____ Trecho fornecido
Medicina à Prestações (25 de maio de 1956)

Não pudemos ler na íntegra o artigo. Apenas passamos uma vista d’olhos sôbre a reportagem, algo inédita, que o matutino paulistano publicou há poucos dias. E foi que nos inteiramos da questão.

Um médico de São Paulo, proprietário de um pequeno hospital, inventou de introduzir no ramo da medicina, uma inovação: facilitar aos necessitados, o pagamento em prestações, das despesas hospitalares.

O caso estourou como uma “bomba” dentro da própria classe dos esculápios: Alguns médicos acharam interessante a idéia; outros se sentiram ofendidos. Ninguém, no entanto, quis “se abrir”, quando o repórter, ávido de “furos”, principiou a entrevistar uma infinidade de doutores em medicina.

A entidade representativa, que é a Associação Paulista de Medicina, deu logo a nota: censurou o pretensioso introdutor do sistema de “crediário médico hospitalar” no Brasil. Um dos paredros da A. P. M., não teve papas na língua – desceu um palavrório de censuras ao médico que idealizou a questão. Terminou por dizer que a Associação iria se reunir e investigar o caso. O repórter (como todo bom repórter que se preza), tratou logo de ouvir o médico referido. Êste, por sua vez, foi franco – mais do que isso: foi desassombrado. Disse ser proprietário único do hospital; estar devidamente legalizado para o exercício da profissão; não receber subvenções particulares ou oficiais para nosocômio; não ter que dar satisfações à Associação Paulista de Medicina, de cuja entidade nem sócio é.

Não sabemos bem o que pensará a distinta classe médica a respeito. Mas entendemos que haverá duas correntes distintas. Aquêles que, como médicos, mantêm vivo o juramento de Hipócrates, que estão bem identificados com a miséria humana, conhecendo as dificuldades do povo brasileiro, sabendo de antemão, quão caríssimos são os medicamentos e os tratamentos hospitalares, por certo hão de convir que seja facilitado, àquelês que são pobres e vivem de ordenados fixos, pagar as despesas médico-hospitalares em prestações mensais. Aquêles outros, que, jamais fizeram da profissão nobre e honrada de médico um sacerdócio, mas sim, pelo contrário, um alto comércio, provavelmente serão contra a idéia.
________
• _Tarefas e exercícios_:
• 1. Resuma em duas frases o texto sobre medicina a prestações.
• 2. Copie do texto sobre medicina a prestações o trecho entre "Um médico de" e "das despesas hospitalares.", inclusive.
• 3. Dê seguimento ao texto sobre medicina a prestações a partir do ponto em que ele termina.
A listagem que vem a seguir não tem nenhum papel nesta atividade.
____ Dados fornecidos
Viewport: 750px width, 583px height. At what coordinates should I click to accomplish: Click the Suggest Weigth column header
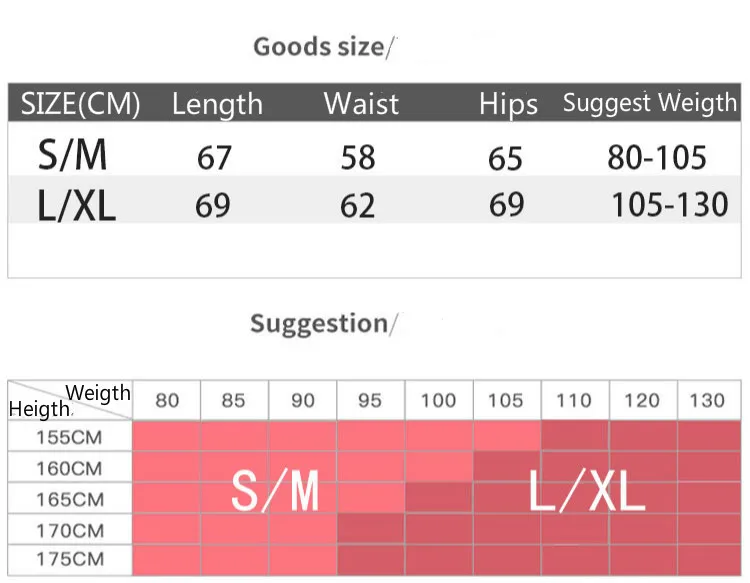pos(650,103)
________
• _Respostas por tarefa_:
• 1. Um médico de São Paulo, dono de um pequeno hospital, passou a facilitar aos necessitados o pagamento das despesas hospitalares em prestações, o que dividiu a classe médica e levou a Associação Paulista de Medicina a censurá-lo, enquanto ele declarou ser o único proprietário do hospital, estar legalizado, não receber subvenções e nem ser sócio da entidade. Para o autor, os médicos fiéis ao juramento de Hipócrates hão de aceitar o pagamento em prestações mensais para os pobres, e os que fizeram da profissão um alto comércio provavelmente serão contra a ideia.

• 2.
Um médico de São Paulo, proprietário de um pequeno hospital, inventou de introduzir no ramo da medicina, uma inovação: facilitar aos necessitados, o pagamento em prestações, das despesas hospitalares.

• 3.
O aludido facultativo, alegou ao repórter que nada existe nesse ato que diminua ou desprestigie a medicina ou a profissão de médico. Será apenas um sistema destinado a facilitar o tratamento a muita gente que não possui recursos adequados, para fazer face às despesas de tratamentos necessários e urgentes.

Nós entendemos ainda, que, tal proceder, virá dignificar mais a profissão dos médicos. Isso, porque sabemos que nos grandes centros, não existe “peito” em consultas médicas e nem operações. E nem amizades. E nem consideração. É pagamento adiantado. E absurdo, diga-se de passagem.

Aqui no interior, isso já não acontece. embora exista ainda um grande número de médicos que exerce a medicina como um autêntico comércio, há também os médicos que dedicam grande parte de suas atividades a servir o público. Consultas e operações gratuitas umas vezes; por preços ínfimos, outras.

O fato é que nós estamos com o médico. Isto é, se houver sinceridade nas suas declarações. E nas suas intenções. Se, de fato, êle pretende, conforme anunciou, favorecer os menores necessitados (como comumente acontece no interior), com as possibilidades de pagar as contas hospitalares em parcelas mensais, muito bem. Se, por outro lado, pretende arvorar-se numa filial da COFAP e estabelecer preços absurdos e abusivos, visando lucros, ditados ao seu bel prazer, então deve merecer o combate.

Por enquanto, convém experimentar o processo. Se se compra roupas e calcados, automóveis e outros objetos para pagar em prestações mensais, que mal em pagar também em pequenas parcelas uma dívida que se contrai por absolta e inadiável necessidade?